When to Hire a Financial Planner - dummies

By Russell Wild

Lots of people today, including stock and bond brokers, call themselves financial planners. A good suggestion is that if you hire a financial planner, you seriously consider a fee-only planner, who takes no commissions and works only for you. To find one in your area, contact the National Association of Personal Financial Advisors (NAPFA) or call 847-483-5400.

Some NAPFA-certified financial advisors work with you on an hourly basis. Others want to take your assets under management. Know that if you hire a financial planner who takes your assets under management, you typically pay a fee, usually 1.0 percent a year.

One percent is plenty; you shouldn’t pay more than that unless you’re getting help from that planner that extends to insurance, estate planning, and other matters beyond investing.

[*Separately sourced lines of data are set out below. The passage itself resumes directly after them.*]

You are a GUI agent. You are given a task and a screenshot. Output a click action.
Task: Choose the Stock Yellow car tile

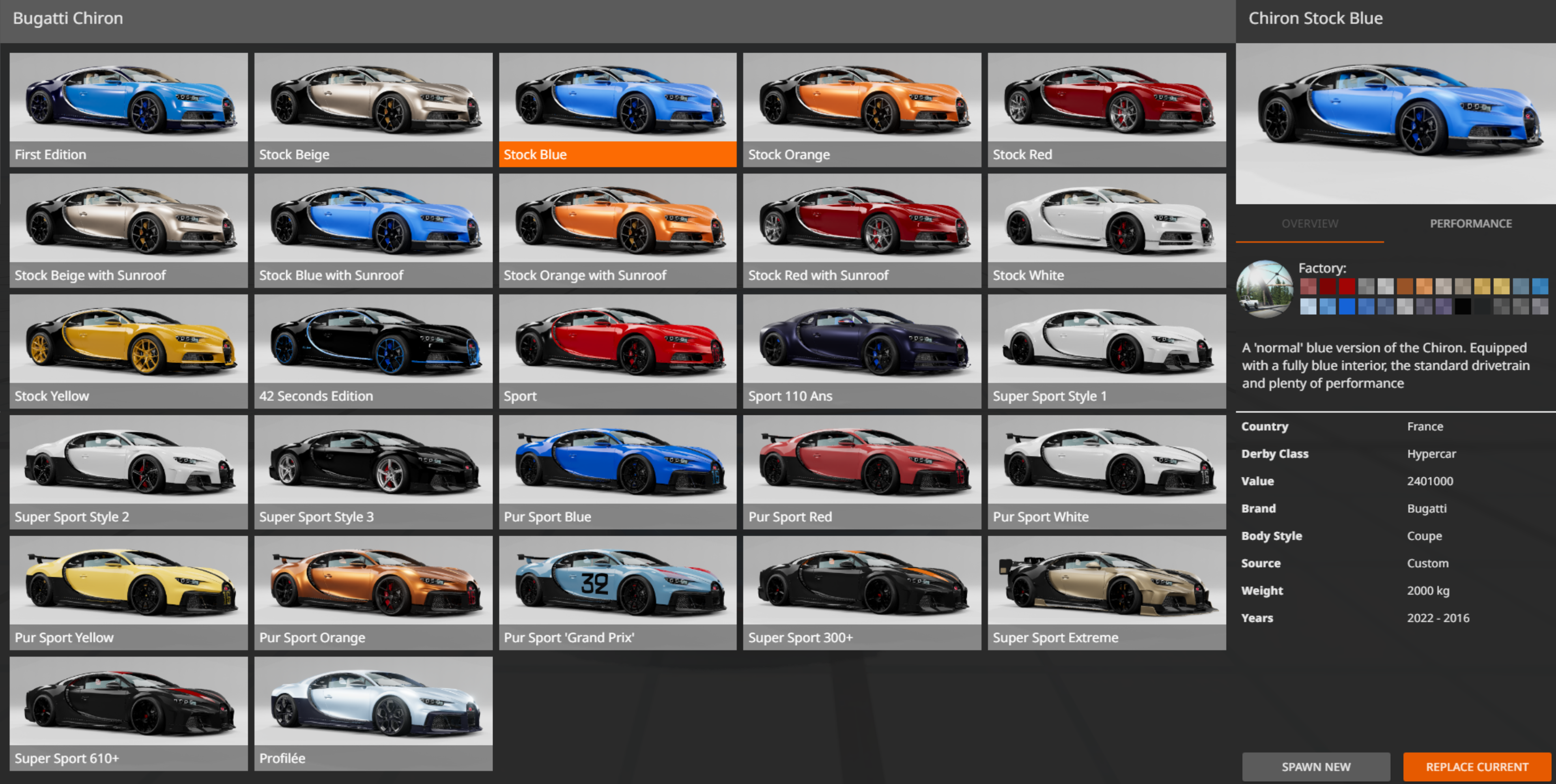click(x=128, y=351)
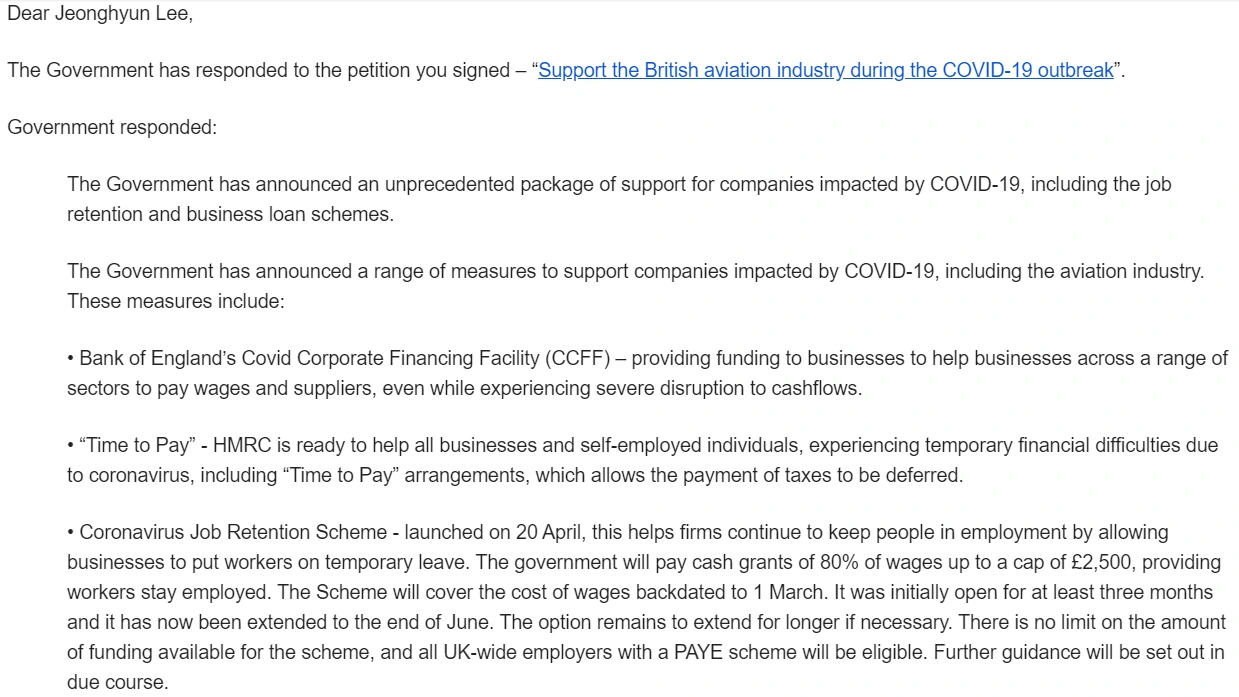Open the Support the British aviation industry petition link

coord(825,71)
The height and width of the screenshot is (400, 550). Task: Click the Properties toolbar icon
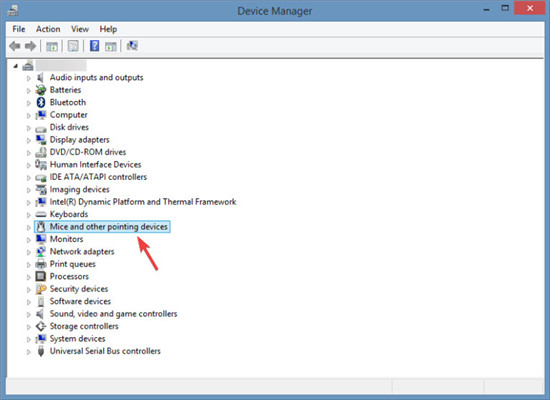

If you have a sizeable bond portfolio, a fee-only financial planner who is trading bonds for you can potentially save you enough money to compensate for his fee. Even though the planner will be dealing with a broker, just as you would, planners with numerous clients can bundle their bond purchases, so the broker often settles for a substantially lesser markup.

Here’s an example of this type of savings. Matthew Reznik, a NAPFA-certified financial planner with Balasa Dinverno & Foltz LLC of Itasca, Illinois, explains:

If an individual investor is buying a $25,000 bond for his or her portfolio, the markup can be as high as 2.25 percent. If that bond is yielding 5 percent, that’s a pretty big haircut. If we buy bonds, we buy the same issue in a $1 million piece. In that case the spread would be reduced to 0.10 percent.